(Stored data entries)
# # # # #

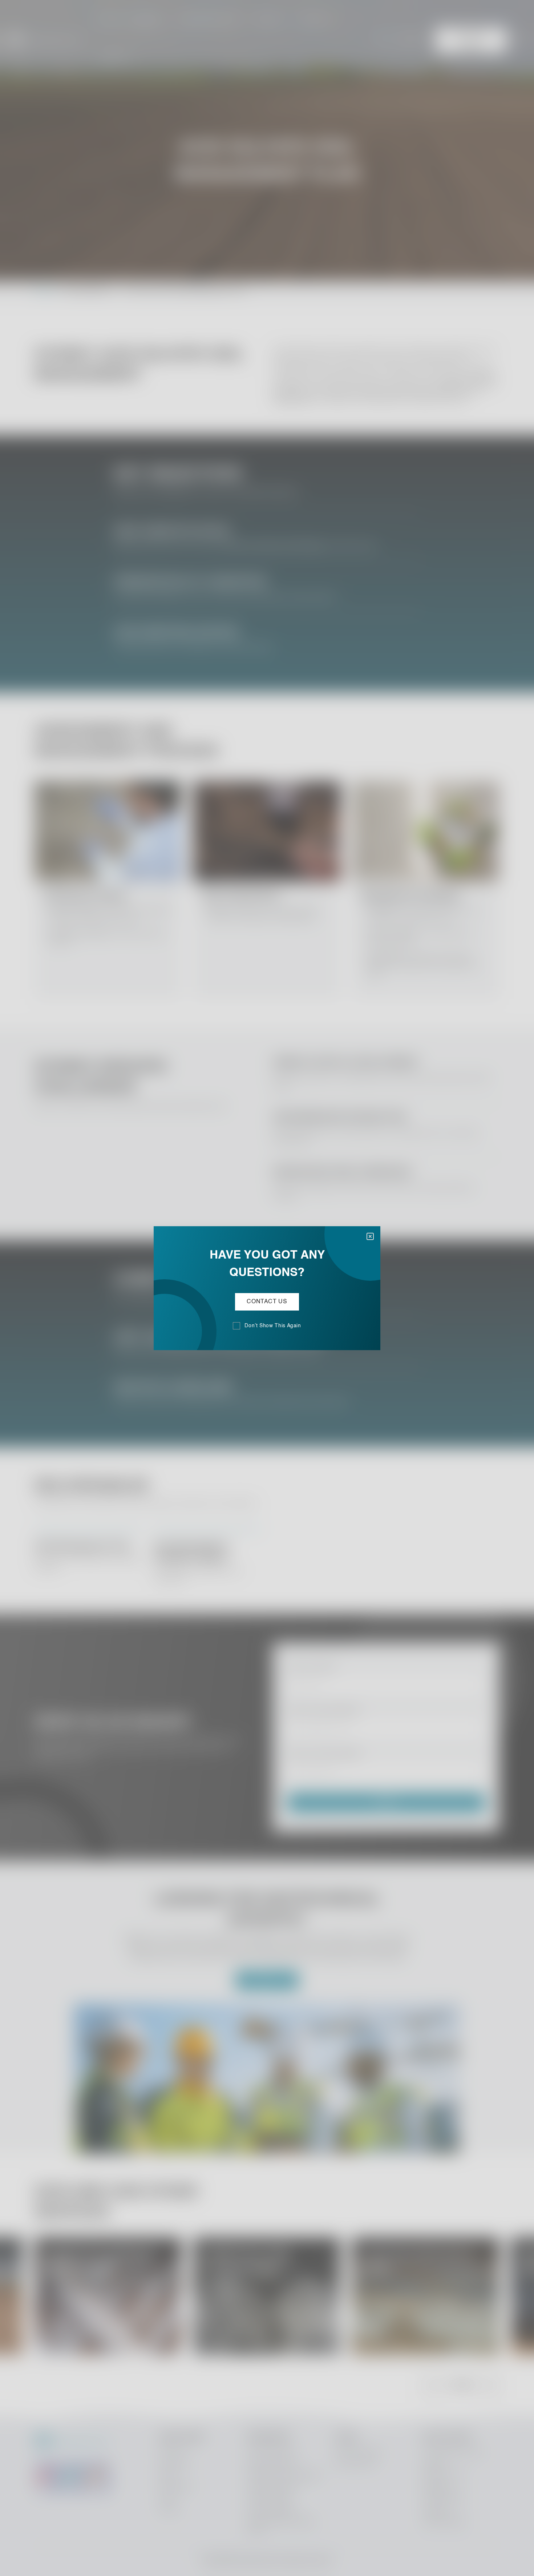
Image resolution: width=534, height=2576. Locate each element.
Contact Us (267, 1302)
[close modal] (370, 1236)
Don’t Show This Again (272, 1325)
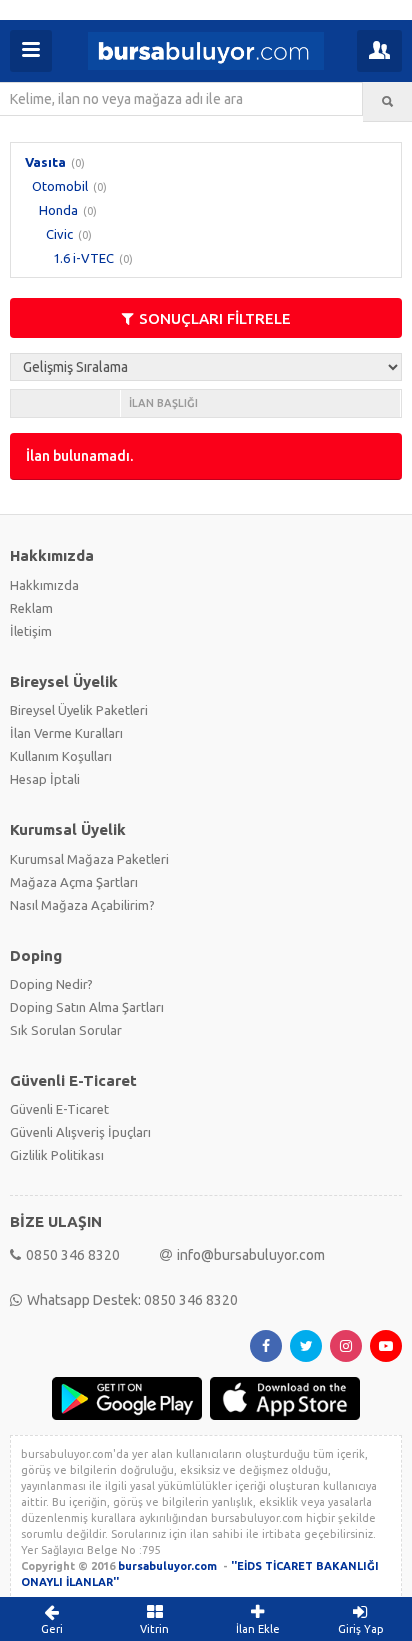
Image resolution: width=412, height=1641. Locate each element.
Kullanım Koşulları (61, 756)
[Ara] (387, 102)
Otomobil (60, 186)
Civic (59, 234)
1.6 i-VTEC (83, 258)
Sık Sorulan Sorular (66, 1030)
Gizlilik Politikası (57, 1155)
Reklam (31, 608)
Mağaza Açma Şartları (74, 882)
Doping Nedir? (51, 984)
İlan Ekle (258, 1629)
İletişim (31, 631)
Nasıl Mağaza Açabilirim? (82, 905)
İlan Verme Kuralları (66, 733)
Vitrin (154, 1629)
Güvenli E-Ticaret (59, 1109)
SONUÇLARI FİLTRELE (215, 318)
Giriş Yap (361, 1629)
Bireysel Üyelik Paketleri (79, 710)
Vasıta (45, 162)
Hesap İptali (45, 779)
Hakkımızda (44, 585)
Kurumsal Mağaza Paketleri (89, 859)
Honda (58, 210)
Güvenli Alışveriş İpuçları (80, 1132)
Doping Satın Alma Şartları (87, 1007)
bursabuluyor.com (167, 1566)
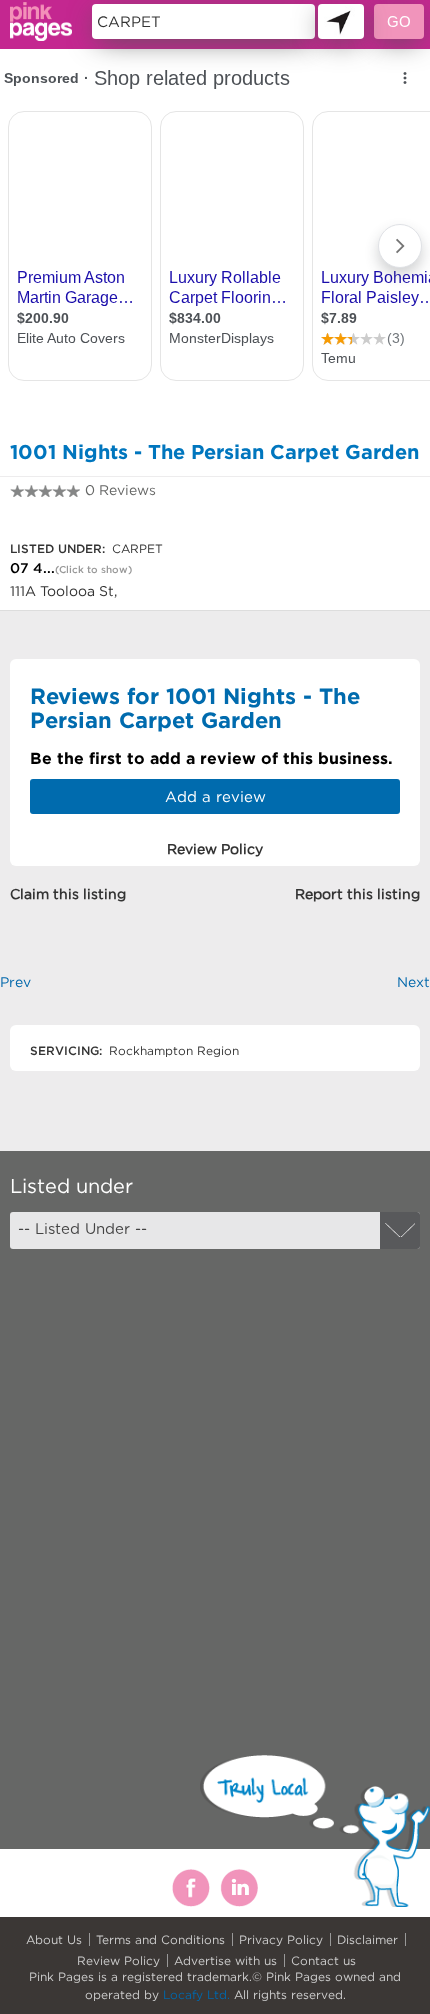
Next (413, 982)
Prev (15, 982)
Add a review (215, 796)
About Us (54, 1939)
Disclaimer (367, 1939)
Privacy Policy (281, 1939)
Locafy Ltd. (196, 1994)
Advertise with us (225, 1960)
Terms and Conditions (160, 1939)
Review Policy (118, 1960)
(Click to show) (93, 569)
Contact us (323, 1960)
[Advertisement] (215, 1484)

# # # # #

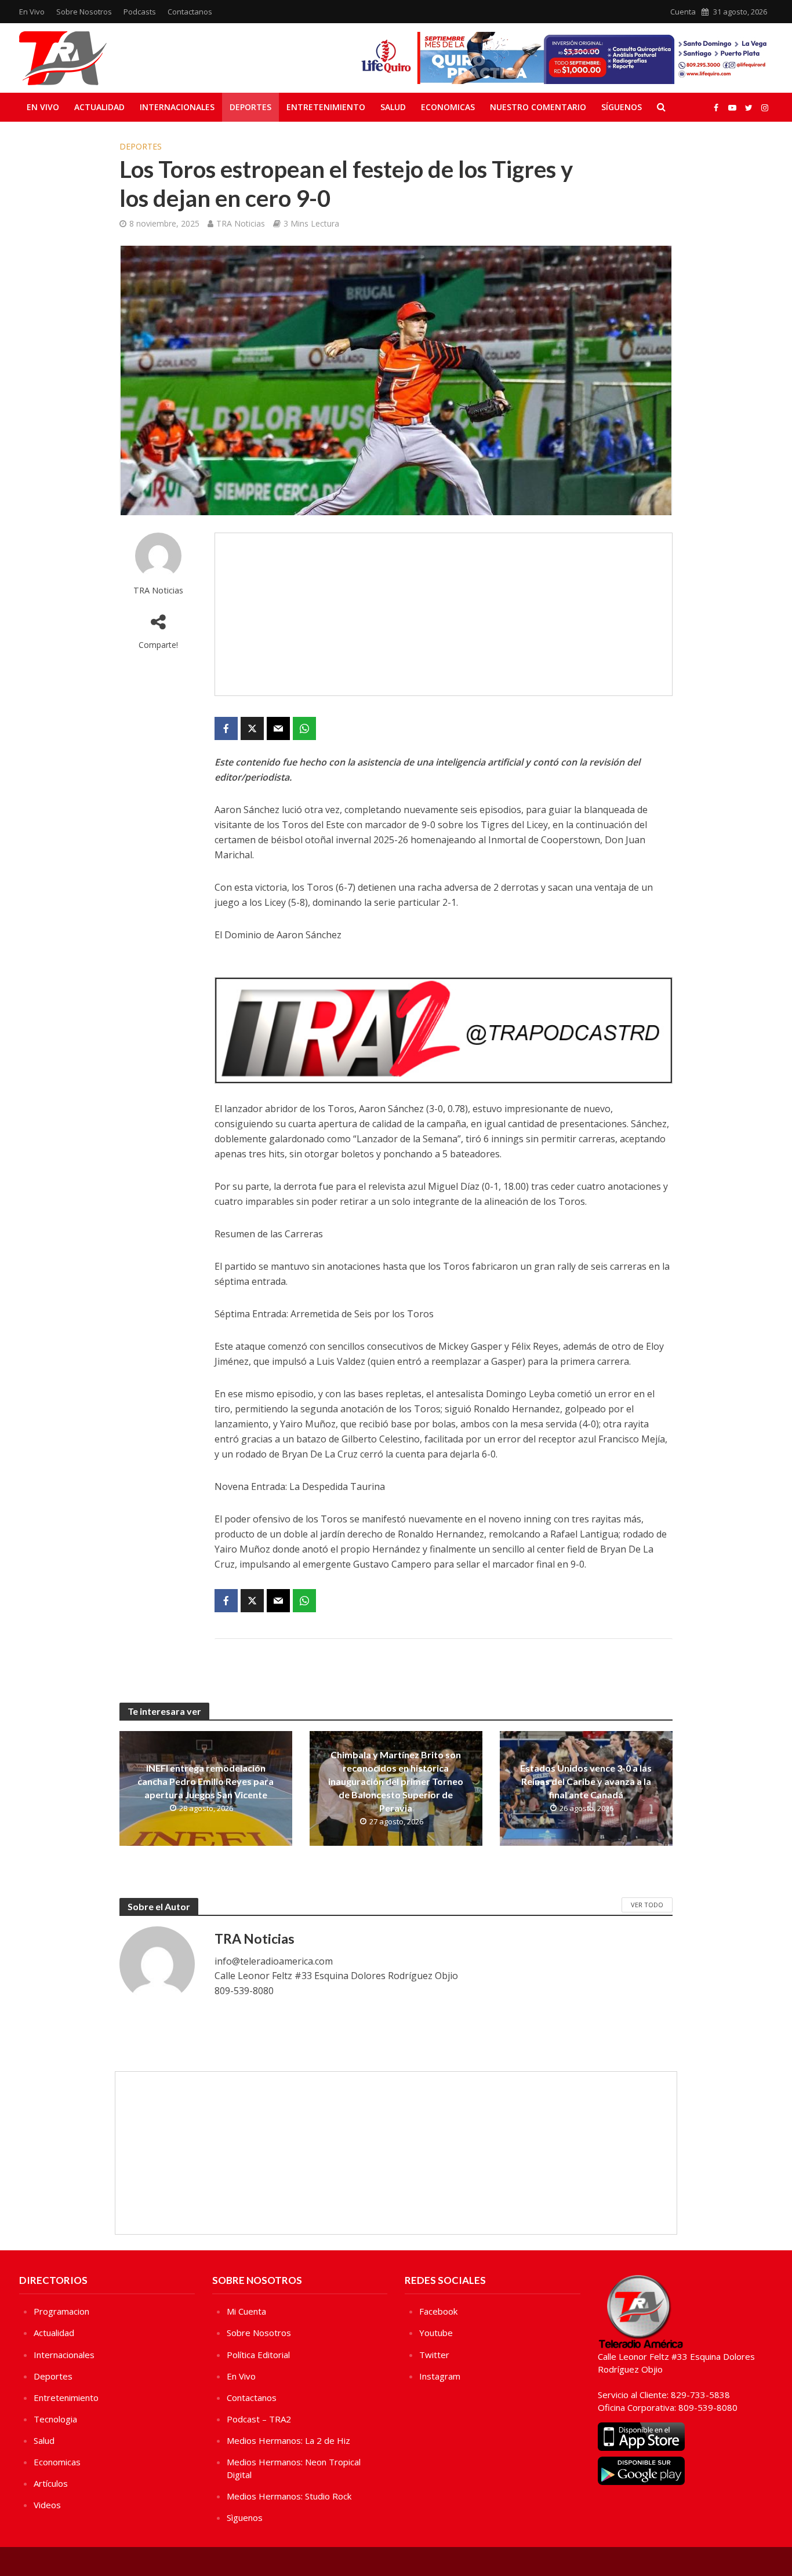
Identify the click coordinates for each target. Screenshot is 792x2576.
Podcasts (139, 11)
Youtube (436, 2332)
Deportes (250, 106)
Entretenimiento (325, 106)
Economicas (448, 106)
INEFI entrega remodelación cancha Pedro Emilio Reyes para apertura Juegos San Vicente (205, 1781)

# # # # #

The lines above starting at the one that holds "Doping Satın Alma Şartları (87, 1007)" and ending at the one that holds "[Advertisement] (215, 1484)" are to be written out exactly, ends included, and no pictures are to be copied.

■ **THE ANSWER**:
Doping Satın Alma Şartları (87, 1007)
bursabuluyor.com (167, 1566)
Next (413, 982)
Prev (15, 982)
Add a review (215, 796)
About Us (54, 1939)
Disclaimer (367, 1939)
Privacy Policy (281, 1939)
Locafy Ltd. (196, 1994)
Advertise with us (225, 1960)
Terms and Conditions (160, 1939)
Review Policy (118, 1960)
(Click to show) (93, 569)
Contact us (323, 1960)
[Advertisement] (215, 1484)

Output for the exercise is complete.